Hallowed Ground | Khe Sanh, Vietnam | HistoryNet MENU
Marines look on as U.S. aircraft strike enemy positions just outside the Khe Sanh Combat Base perimeter. (History/AKG-Images)

Hallowed Ground | Khe Sanh, Vietnam

By Mark D. Van Ells
8/18/2017 • Military History Magazine

For Americans involved in ground operations during the Vietnam War, combat had many faces. Search-and-clear missions through jungles or rice paddies were typical, but troops also engaged in conventional battles—the largest of which was fought in 1968 at Khe Sanh.

In the rugged highlands of western Quang Tri Province, 6 miles from the border with Laos, the village lay just south of the demilitarized zone between Soviet- and Chinese-backed communist North Vietnam and the U.S.-backed republic of South Vietnam. The Ho Chi Minh Trail, the network of pathways along which North Vietnam transported supplies to its troops in the south, snaked through the Laotian mountains to the west. In late 1964 U.S. Special Forces troops established a rudimentary post on the site of an old French airstrip north of the village.

In 1965, General William Westmoreland, commander of U.S. forces in Vietnam, sought to establish a combat base at Khe Sanh to disrupt the communist supply chain and provide a launching pad for a possible invasion of Laos. Other senior Americans countered that such a base could become dangerously isolated. Never far from the minds of U.S. leaders was the 1954 Battle of Dien Bien Phu, in which Viet Minh forces had besieged an isolated garrison in the mountains of then French Indochina, forcing France to withdraw from the country after nearly a century of colonial rule.

### Stated goal 1
According to the Khe Sanh article, how far was the village from the border with Laos?
The article and the rows were taken from unrelated sources.

### Raw data
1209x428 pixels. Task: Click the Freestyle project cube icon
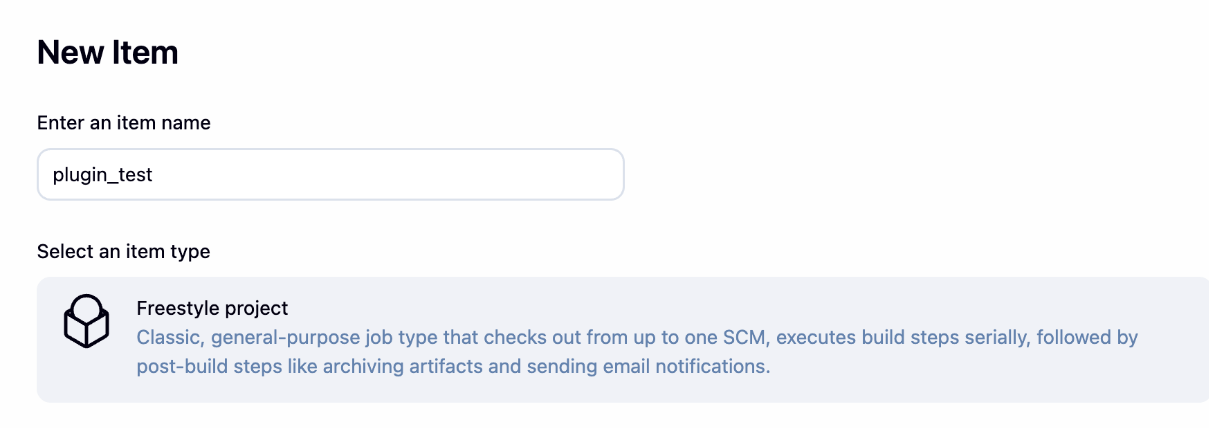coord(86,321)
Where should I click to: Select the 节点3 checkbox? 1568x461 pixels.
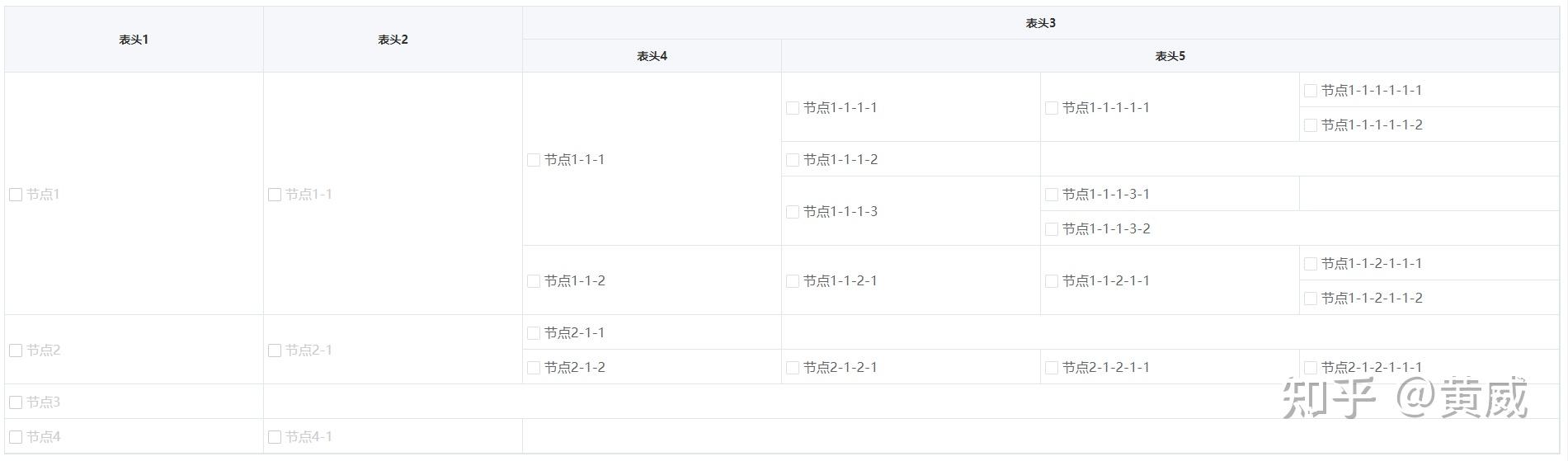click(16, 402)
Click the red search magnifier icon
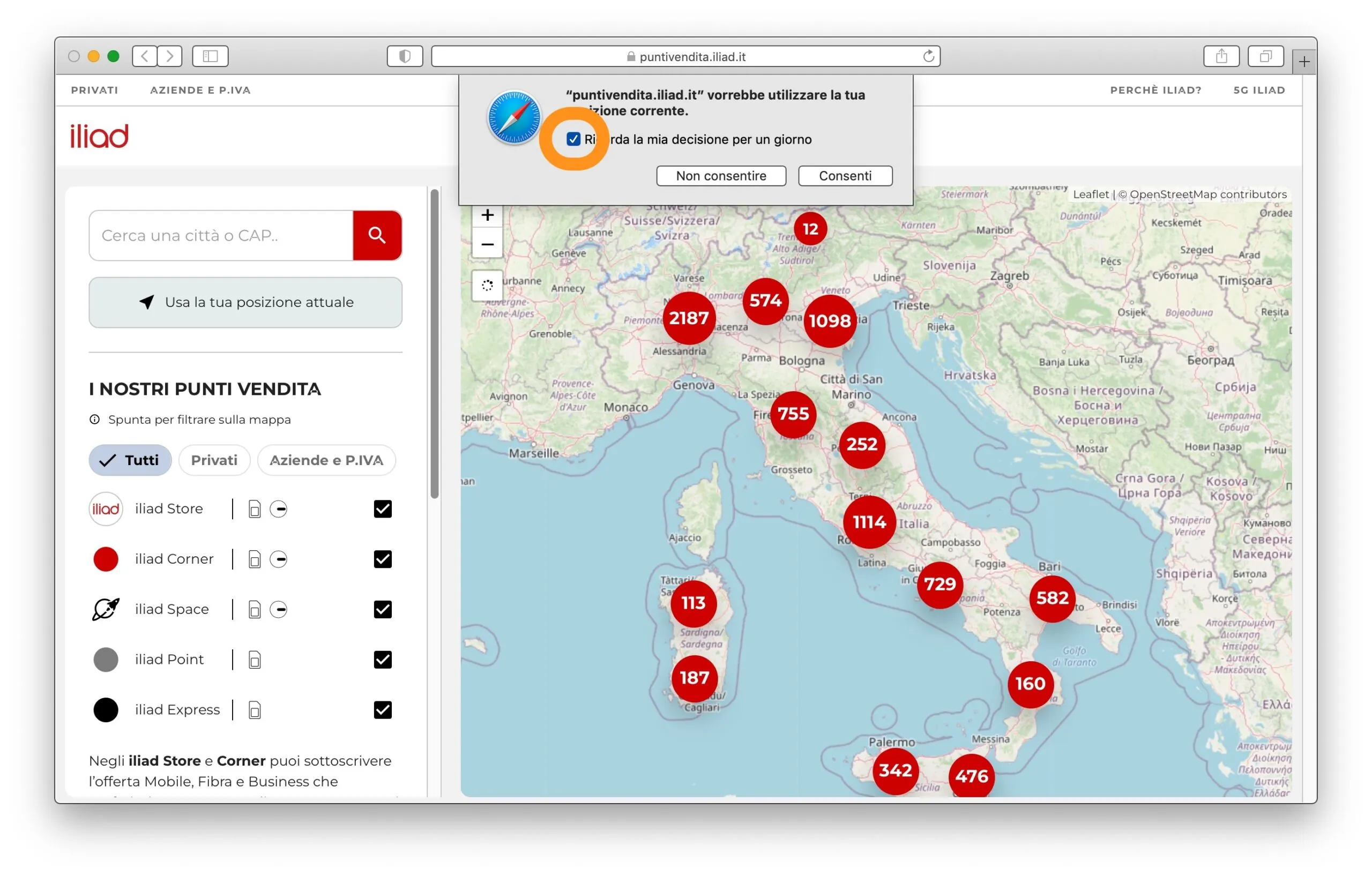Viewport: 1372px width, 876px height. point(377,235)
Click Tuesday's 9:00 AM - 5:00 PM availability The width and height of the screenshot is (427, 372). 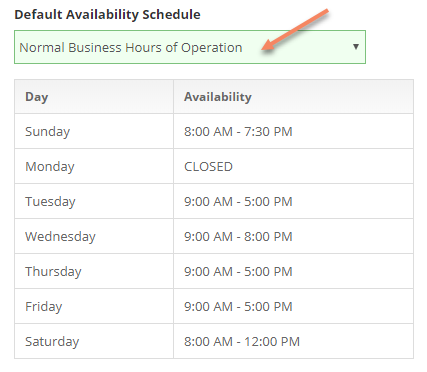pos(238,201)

### Stated goal 2
Please edit the rows, starting with the first row and stopping after the line that contains "Viewport: 1372px width, 876px", so that "icon" becomes "button" and nothing else changes. Leave the pictures out of your answer.

### Written response 1
6 miles

### Written response 2
1209x428 pixels. Task: Click the Freestyle project cube button
coord(86,321)
Where should I click to: Select the 节点3 checkbox? 1568x461 pixels.
click(16, 402)
Click the red search magnifier button
Viewport: 1372px width, 876px height. point(377,235)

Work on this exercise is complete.